One way to fix this without tearing down how Mojeek has always worked – that is, by adding a new feature rather than rewriting an original one – might be to run two searches on every query that uses a “not” operator: the first one searching as usual, and the second one searching the list of results, removing every hit for the unwanted words.
I can understand why it’s useful to (by default) automatically broaden people’s “positive” search terms in certain ways, to include things they might have missed. However, the only reason someone would ever go to the trouble of excluding a search term is that they want it to be absolutely eliminated from the results. I’m certain that I speak for every user of “not” when I say I’m happy to risk losing some good results in which my desired term is misspelled, in return for truly eliminating the mountains of properly-spelled garbage results I currently get.

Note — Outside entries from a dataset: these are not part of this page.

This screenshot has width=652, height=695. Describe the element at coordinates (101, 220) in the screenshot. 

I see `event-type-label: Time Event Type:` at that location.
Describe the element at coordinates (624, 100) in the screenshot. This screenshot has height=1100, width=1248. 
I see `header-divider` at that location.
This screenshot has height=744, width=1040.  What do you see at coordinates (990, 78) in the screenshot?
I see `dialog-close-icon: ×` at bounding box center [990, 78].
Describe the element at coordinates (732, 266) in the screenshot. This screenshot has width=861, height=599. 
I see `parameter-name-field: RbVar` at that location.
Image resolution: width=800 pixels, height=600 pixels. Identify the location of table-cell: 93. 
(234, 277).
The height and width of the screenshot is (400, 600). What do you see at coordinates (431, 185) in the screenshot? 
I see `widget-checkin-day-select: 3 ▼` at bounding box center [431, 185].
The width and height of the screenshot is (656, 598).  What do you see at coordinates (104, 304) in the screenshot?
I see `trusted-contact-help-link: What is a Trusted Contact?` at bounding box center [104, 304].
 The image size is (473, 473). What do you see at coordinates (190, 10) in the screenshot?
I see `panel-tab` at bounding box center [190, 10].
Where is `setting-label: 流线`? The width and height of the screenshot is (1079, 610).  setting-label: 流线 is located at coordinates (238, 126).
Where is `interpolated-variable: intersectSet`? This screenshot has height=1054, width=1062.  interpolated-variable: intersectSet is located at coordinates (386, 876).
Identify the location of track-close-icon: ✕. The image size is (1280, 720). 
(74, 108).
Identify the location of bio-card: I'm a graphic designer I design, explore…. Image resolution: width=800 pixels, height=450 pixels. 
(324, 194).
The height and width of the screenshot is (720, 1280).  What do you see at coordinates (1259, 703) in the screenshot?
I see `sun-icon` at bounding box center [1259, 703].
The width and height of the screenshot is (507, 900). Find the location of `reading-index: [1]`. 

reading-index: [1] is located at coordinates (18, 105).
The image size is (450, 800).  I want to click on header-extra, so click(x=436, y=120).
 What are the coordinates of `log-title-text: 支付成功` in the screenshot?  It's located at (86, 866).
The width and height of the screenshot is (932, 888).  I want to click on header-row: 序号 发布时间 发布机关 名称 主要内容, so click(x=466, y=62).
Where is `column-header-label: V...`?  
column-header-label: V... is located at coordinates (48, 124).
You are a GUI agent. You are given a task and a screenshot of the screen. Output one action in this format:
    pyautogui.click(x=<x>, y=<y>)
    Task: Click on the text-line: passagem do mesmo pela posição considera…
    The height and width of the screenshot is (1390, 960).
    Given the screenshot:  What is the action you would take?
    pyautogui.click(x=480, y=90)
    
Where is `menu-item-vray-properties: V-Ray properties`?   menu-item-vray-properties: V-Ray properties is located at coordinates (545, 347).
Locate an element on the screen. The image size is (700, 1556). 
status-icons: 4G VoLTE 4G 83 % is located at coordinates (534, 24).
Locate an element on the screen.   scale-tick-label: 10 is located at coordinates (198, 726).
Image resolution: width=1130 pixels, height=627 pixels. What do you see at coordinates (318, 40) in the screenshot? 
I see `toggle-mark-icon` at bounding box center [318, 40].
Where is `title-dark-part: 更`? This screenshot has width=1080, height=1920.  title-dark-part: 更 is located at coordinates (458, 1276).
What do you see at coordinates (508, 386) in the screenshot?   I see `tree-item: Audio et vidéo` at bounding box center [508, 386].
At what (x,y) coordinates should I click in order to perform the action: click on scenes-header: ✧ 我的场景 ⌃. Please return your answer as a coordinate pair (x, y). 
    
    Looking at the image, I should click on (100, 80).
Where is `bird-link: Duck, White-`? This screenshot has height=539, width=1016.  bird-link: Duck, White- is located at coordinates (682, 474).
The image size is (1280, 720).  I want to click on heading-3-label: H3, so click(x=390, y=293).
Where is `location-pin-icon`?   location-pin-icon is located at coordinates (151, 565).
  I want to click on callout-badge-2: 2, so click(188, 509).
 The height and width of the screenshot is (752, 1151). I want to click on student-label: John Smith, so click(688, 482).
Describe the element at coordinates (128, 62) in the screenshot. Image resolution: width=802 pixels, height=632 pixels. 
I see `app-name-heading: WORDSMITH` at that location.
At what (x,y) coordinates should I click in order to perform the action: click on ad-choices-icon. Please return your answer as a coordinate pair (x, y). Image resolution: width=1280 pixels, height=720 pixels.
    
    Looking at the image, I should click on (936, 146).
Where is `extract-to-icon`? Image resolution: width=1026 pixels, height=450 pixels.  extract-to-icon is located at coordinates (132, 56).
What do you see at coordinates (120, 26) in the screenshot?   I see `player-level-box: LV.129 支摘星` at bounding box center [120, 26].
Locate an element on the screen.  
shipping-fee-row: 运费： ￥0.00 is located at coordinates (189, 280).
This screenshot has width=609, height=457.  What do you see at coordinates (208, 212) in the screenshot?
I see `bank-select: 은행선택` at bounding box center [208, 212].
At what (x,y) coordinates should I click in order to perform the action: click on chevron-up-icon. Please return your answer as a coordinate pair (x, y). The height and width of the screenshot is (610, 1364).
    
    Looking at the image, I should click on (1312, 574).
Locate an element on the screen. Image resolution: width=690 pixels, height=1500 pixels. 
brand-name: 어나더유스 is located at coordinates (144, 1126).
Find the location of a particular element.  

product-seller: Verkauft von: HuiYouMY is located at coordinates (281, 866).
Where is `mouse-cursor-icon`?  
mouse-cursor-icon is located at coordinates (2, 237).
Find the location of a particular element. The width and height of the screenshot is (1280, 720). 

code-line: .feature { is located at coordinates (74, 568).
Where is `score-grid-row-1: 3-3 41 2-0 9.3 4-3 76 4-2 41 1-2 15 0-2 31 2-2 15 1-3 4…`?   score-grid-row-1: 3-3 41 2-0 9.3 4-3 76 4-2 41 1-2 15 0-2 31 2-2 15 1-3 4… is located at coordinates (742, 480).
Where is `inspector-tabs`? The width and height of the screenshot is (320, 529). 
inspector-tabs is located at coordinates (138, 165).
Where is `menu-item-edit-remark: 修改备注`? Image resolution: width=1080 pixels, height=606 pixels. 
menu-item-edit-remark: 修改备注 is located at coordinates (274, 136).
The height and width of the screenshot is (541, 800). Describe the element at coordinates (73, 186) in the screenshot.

(It would also be very helpful to just be able to override the normal functionality by asking for a verbatim search. I’d be thrilled to receive “no results” instead of “here, try these useless suggestions instead”.)
It appears to me as if someone, somewhere, feels threatened by the idea that I might be permitted to choose not to read material that doesn’t interest me, someone who believes they ought to be allowed to compel everyone to see what they have written.
I just ran into the same problem, trying to search for the odd-sounding phrase “shortened suite” while excluding “suit”, and finding that when I use -suit it has no effect; either way I get the same set of results, most of them containing the word I specifically excluded and not even containing the word I searched for.
The issue which is cropping up here is one of stemming; the minus operator itself does work, for example see:
But in this case suite is being stemmed down to suit, so the -word is having no effect on the search itself. We have a few stemming issues that we’ve taken down recently and they’ve been added into the queue to fix.
Thanks - I understood that. The general question of what happens with other languages was an afterthought, I guess. If I search for “Wart” in German (which is a stem for warten, Wartung, etc.), it would be good to bypass “warts” and “wart remover”. But it isn’t necessarily easy to tell.